- **Work to be completed**: Using the listing below, print exactly everything from the line with "Image resolution: width=824" down to the line with "Task: Uncheck First Class Mail service", both included, and nothing more.

########################################

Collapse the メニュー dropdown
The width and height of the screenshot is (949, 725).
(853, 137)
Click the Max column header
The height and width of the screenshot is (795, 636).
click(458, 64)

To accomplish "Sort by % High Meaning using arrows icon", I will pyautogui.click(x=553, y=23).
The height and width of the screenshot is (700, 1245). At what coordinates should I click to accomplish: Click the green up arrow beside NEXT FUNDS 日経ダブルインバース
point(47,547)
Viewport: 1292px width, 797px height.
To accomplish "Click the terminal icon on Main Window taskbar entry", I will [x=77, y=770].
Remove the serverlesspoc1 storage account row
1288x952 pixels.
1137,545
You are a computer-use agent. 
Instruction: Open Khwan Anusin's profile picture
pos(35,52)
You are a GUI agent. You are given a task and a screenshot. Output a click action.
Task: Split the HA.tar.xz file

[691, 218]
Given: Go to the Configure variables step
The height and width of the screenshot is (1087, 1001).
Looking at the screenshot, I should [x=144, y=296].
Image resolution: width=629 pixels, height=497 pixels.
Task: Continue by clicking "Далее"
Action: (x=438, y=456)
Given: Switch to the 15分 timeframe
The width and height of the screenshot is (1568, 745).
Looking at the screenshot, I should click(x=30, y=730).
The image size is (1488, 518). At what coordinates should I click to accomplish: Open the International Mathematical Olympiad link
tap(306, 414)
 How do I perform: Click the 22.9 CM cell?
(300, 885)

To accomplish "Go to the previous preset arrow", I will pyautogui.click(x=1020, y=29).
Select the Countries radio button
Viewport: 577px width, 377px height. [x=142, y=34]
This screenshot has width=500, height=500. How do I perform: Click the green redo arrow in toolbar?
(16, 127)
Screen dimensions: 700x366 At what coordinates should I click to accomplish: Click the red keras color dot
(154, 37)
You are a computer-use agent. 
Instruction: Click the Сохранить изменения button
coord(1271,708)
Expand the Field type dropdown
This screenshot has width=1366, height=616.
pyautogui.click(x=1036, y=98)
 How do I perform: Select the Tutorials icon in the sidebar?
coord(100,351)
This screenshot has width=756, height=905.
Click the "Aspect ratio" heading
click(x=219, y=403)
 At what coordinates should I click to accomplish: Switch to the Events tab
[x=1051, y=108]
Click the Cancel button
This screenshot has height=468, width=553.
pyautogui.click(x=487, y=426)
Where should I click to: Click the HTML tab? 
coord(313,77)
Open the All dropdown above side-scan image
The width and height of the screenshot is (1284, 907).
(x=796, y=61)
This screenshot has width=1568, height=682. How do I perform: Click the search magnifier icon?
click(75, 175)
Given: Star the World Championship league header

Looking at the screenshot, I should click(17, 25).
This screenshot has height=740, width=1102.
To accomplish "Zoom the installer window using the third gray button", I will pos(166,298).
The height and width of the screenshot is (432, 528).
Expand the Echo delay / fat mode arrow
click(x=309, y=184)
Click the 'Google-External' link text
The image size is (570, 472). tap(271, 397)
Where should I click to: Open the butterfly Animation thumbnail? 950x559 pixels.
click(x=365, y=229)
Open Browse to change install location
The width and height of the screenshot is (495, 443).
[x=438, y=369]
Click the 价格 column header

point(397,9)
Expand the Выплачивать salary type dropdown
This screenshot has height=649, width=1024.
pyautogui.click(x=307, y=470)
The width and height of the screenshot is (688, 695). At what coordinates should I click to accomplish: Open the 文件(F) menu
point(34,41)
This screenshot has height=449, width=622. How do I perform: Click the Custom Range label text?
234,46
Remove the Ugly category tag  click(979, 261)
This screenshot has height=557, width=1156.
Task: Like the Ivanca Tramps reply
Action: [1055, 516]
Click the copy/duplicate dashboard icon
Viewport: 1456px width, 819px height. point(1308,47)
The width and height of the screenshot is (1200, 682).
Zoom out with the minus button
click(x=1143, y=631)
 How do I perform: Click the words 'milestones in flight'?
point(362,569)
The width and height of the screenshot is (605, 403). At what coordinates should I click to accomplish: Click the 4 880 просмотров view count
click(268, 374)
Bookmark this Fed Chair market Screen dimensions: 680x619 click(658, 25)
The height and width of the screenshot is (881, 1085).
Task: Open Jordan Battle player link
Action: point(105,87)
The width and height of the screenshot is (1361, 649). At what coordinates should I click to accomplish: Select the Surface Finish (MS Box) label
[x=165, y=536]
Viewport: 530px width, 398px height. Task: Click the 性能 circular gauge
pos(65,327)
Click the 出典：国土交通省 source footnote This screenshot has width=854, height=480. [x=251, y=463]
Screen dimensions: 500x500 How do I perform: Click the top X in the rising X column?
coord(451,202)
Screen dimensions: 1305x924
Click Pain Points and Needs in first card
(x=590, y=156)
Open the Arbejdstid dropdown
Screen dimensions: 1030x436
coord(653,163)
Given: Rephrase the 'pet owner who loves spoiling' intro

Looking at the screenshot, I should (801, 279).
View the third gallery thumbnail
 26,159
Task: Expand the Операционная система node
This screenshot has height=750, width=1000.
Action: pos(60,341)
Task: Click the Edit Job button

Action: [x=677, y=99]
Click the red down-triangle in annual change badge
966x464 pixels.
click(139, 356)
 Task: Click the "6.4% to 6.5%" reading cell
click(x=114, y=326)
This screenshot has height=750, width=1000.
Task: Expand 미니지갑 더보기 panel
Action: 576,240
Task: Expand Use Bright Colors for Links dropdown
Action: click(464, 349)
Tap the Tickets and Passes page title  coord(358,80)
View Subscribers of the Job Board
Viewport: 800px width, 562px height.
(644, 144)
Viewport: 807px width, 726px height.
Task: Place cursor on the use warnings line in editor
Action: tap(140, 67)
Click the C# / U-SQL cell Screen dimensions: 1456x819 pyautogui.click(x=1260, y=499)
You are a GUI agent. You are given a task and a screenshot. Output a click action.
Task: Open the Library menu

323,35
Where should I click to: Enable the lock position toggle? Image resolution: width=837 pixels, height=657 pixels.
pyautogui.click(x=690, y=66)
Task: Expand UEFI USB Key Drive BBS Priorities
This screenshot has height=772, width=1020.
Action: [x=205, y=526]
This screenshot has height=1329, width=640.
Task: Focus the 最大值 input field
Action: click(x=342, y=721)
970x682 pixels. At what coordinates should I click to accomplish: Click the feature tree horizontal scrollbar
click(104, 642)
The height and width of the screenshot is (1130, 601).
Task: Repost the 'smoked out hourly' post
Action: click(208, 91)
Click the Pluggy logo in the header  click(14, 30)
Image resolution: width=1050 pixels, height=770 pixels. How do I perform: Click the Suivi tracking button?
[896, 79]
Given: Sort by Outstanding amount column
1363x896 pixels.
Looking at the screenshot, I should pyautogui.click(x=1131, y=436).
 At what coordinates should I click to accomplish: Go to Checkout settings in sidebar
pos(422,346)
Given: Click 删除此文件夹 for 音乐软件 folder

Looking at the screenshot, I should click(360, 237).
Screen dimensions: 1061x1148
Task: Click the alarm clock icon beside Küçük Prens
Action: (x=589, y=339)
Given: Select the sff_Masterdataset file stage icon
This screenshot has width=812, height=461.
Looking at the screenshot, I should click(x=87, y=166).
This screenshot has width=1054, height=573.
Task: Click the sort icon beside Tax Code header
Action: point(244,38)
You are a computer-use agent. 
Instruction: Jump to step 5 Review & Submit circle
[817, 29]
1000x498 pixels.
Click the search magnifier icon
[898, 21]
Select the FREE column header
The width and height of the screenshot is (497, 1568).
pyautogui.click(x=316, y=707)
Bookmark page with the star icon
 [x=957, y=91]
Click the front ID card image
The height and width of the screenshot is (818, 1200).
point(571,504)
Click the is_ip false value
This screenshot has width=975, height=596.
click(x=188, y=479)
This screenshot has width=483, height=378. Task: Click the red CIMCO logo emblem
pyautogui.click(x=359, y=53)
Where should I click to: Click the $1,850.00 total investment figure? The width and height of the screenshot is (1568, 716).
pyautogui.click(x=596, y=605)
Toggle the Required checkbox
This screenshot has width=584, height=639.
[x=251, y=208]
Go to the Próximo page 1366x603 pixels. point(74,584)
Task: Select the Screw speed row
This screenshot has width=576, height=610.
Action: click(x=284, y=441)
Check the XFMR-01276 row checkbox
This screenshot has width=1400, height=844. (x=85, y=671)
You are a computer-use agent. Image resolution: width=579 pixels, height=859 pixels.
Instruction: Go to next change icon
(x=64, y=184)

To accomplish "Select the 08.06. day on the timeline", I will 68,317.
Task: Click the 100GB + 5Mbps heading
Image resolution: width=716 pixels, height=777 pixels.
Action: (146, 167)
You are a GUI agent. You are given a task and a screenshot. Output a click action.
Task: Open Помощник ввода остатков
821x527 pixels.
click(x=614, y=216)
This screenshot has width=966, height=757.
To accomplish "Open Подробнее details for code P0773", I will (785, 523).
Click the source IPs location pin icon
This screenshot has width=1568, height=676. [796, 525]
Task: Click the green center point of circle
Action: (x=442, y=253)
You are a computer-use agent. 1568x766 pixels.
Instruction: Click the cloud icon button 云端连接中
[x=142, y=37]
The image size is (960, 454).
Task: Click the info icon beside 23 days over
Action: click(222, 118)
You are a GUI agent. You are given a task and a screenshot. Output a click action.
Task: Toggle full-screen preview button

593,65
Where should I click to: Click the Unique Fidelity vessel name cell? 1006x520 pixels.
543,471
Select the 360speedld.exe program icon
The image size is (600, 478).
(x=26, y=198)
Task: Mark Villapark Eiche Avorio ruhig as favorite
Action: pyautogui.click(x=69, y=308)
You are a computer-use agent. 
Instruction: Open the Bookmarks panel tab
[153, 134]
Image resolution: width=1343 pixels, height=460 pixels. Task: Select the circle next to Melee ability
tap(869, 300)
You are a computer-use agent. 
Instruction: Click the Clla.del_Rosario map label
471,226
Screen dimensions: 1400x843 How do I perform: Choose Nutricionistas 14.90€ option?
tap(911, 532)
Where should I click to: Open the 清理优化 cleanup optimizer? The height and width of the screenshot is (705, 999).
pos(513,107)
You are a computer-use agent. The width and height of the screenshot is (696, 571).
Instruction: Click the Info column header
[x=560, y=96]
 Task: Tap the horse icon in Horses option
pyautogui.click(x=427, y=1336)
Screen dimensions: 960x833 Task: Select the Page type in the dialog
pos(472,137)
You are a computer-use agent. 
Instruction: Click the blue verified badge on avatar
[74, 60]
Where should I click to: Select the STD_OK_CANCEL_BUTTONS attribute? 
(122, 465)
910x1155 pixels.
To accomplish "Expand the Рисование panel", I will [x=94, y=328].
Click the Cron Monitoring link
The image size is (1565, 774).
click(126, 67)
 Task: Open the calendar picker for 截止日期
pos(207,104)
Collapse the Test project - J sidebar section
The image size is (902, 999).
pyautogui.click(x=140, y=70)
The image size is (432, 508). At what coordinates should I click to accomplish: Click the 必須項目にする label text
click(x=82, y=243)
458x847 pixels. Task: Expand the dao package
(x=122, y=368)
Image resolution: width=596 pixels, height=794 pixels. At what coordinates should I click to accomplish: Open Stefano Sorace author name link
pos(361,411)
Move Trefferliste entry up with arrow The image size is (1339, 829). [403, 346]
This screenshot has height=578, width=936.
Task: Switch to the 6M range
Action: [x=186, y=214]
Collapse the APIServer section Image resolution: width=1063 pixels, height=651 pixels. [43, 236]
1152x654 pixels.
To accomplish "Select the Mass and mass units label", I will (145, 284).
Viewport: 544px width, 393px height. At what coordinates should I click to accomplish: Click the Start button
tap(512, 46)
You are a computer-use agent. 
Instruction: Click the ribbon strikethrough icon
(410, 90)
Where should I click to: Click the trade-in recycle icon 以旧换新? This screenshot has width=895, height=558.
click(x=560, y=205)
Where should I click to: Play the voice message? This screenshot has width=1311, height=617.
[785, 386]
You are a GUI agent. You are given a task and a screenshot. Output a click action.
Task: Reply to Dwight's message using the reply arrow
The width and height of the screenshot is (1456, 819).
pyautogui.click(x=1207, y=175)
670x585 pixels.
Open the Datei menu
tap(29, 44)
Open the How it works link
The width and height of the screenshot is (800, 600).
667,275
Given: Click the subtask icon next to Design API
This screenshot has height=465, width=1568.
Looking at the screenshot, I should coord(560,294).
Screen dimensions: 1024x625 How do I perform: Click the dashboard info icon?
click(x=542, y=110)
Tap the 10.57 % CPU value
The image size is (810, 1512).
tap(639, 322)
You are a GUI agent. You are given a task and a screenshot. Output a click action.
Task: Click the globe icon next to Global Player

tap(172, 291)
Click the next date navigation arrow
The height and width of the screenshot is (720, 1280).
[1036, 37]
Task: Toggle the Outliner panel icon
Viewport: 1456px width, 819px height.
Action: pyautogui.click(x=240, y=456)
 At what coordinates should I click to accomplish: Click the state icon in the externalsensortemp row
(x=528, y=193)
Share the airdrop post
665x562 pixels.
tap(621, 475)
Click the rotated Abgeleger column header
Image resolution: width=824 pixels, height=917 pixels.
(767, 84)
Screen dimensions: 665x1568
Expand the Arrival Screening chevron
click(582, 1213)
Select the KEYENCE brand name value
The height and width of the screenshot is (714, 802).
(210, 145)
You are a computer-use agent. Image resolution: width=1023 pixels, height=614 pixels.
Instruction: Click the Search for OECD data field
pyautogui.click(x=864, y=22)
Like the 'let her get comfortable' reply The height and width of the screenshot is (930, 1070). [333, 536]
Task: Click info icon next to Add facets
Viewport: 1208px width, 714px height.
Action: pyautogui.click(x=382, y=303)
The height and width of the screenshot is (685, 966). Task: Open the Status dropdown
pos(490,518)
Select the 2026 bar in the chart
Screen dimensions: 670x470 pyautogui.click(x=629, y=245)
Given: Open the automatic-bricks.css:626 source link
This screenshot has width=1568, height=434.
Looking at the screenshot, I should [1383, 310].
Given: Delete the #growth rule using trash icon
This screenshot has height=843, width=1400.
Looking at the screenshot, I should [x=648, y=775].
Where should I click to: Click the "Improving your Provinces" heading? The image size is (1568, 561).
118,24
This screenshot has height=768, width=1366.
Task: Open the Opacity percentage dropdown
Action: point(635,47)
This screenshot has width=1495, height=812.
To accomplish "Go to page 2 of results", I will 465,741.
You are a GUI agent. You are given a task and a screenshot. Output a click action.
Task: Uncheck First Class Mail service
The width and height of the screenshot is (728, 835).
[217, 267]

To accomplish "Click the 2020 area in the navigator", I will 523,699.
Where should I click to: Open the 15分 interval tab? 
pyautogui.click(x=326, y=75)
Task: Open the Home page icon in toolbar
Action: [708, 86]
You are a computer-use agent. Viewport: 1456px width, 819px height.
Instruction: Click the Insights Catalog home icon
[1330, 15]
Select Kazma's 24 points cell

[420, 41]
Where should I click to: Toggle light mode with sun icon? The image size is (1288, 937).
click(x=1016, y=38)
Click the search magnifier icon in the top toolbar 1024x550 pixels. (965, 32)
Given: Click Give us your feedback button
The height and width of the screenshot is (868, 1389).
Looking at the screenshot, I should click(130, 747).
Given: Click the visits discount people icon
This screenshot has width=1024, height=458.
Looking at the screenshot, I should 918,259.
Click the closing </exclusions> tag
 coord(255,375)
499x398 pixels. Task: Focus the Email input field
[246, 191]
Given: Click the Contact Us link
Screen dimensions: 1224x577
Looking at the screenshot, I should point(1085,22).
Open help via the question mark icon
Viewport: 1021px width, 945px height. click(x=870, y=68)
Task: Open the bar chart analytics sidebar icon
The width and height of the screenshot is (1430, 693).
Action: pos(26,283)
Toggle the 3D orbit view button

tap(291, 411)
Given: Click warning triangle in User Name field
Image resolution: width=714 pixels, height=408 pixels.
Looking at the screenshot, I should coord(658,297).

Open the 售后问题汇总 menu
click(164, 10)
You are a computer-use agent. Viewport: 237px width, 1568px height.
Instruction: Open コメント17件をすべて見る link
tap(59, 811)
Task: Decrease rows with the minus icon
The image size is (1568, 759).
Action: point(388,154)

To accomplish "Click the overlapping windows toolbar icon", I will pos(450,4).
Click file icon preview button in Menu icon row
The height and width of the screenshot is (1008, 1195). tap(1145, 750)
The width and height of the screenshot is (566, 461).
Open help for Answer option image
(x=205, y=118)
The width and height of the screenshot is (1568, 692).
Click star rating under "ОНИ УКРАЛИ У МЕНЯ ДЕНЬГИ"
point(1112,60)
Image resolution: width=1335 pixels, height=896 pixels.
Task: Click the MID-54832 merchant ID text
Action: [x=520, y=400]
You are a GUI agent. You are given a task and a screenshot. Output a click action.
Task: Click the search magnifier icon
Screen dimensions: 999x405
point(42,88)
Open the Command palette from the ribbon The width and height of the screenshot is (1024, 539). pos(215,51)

########################################

- **Task solution**:
Image resolution: width=824 pixels, height=917 pixels.
(767, 84)
Screen dimensions: 665x1568
Expand the Arrival Screening chevron
click(582, 1213)
Select the KEYENCE brand name value
The height and width of the screenshot is (714, 802).
(210, 145)
You are a computer-use agent. Image resolution: width=1023 pixels, height=614 pixels.
Instruction: Click the Search for OECD data field
pyautogui.click(x=864, y=22)
Like the 'let her get comfortable' reply The height and width of the screenshot is (930, 1070). [333, 536]
Task: Click info icon next to Add facets
Viewport: 1208px width, 714px height.
Action: pyautogui.click(x=382, y=303)
The height and width of the screenshot is (685, 966). Task: Open the Status dropdown
pos(490,518)
Select the 2026 bar in the chart
Screen dimensions: 670x470 pyautogui.click(x=629, y=245)
Given: Open the automatic-bricks.css:626 source link
This screenshot has width=1568, height=434.
Looking at the screenshot, I should [1383, 310].
Given: Delete the #growth rule using trash icon
This screenshot has height=843, width=1400.
Looking at the screenshot, I should [x=648, y=775].
Where should I click to: Click the "Improving your Provinces" heading? The image size is (1568, 561).
118,24
This screenshot has height=768, width=1366.
Task: Open the Opacity percentage dropdown
Action: point(635,47)
This screenshot has width=1495, height=812.
To accomplish "Go to page 2 of results", I will 465,741.
You are a GUI agent. You are given a task and a screenshot. Output a click action.
Task: Uncheck First Class Mail service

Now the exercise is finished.